# Installing Rear Ladder On 2014 Outback



## Cecilt (Feb 10, 2011)

We are scheduled to pick up our 2014 Outback 323BH Friday. I want to add a rear ladder. Called Keystone and it is braced for a rear ladder at the very top and bottom of wall on the left side. However they don't sell a ladder for the Outback since it is not an standard feature or option. Has anyone used a universal one or one from another Keystone unit or mfr. I want to install a black ladder due to the new color combo on the TT we are buying(black front cap, awning, black slide topper, and tan side and back walls. tks


----------



## TwoElkhounds (Mar 11, 2007)

I installed a ladder on the back of my 2012 301BQ. Check out this THREAD

I purchased the ladder from Keystone, part number KRV 323359. As I recall from the factory tour a couple years ago, the standoffs are the same for all models. I think this ladder should work for you. Maybe call Keystone again and ask with the part number.

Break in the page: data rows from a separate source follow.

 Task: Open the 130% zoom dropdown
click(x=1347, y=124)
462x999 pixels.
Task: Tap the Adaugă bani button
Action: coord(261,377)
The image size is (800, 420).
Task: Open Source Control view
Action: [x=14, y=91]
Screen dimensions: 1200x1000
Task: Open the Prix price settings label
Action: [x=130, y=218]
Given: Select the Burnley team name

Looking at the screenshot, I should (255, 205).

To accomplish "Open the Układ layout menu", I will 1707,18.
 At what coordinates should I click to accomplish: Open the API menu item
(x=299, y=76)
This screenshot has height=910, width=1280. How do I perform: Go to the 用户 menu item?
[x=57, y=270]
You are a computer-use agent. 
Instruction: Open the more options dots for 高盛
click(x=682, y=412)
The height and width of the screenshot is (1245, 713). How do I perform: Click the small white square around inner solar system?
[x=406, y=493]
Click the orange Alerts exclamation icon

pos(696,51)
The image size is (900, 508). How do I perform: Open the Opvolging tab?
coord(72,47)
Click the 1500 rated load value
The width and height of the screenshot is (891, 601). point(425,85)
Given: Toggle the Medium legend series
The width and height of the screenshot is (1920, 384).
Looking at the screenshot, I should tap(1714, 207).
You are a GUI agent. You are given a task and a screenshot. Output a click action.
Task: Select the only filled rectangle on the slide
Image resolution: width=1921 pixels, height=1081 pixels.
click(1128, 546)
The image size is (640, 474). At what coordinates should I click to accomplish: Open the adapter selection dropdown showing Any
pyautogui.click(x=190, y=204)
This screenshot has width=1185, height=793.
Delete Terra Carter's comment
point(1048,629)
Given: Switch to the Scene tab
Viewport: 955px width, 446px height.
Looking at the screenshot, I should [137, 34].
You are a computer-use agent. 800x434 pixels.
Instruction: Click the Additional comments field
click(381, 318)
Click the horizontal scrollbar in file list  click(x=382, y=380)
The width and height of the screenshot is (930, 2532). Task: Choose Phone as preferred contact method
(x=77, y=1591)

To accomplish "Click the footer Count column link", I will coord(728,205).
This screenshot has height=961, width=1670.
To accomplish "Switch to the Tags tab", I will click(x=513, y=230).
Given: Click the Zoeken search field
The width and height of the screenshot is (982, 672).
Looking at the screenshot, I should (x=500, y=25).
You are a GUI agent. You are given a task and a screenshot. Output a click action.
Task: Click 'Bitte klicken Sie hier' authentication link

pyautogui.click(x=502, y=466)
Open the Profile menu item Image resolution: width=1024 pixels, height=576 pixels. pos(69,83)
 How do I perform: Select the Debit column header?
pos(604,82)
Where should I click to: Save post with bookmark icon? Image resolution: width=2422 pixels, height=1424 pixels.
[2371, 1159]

Sorry, can't help you with the black ladder part.









DAN


----------



## Todd&Regan (Jul 1, 2010)

Ladders are now standard on the "new" 2014 models.


----------



## Cecilt (Feb 10, 2011)

double d said:


> Ladders are now standard on the "new" 2014 models.


Thanks. Guess I could call Keystone and inquire about a ladder.


----------



## Cecilt (Feb 10, 2011)

Called Keystone. They could not confirm that Outbacks are currenlty being produced with rear ladders. Did you see some Outbacks at the plant with rear ladders or get a tip from an insider? tks


----------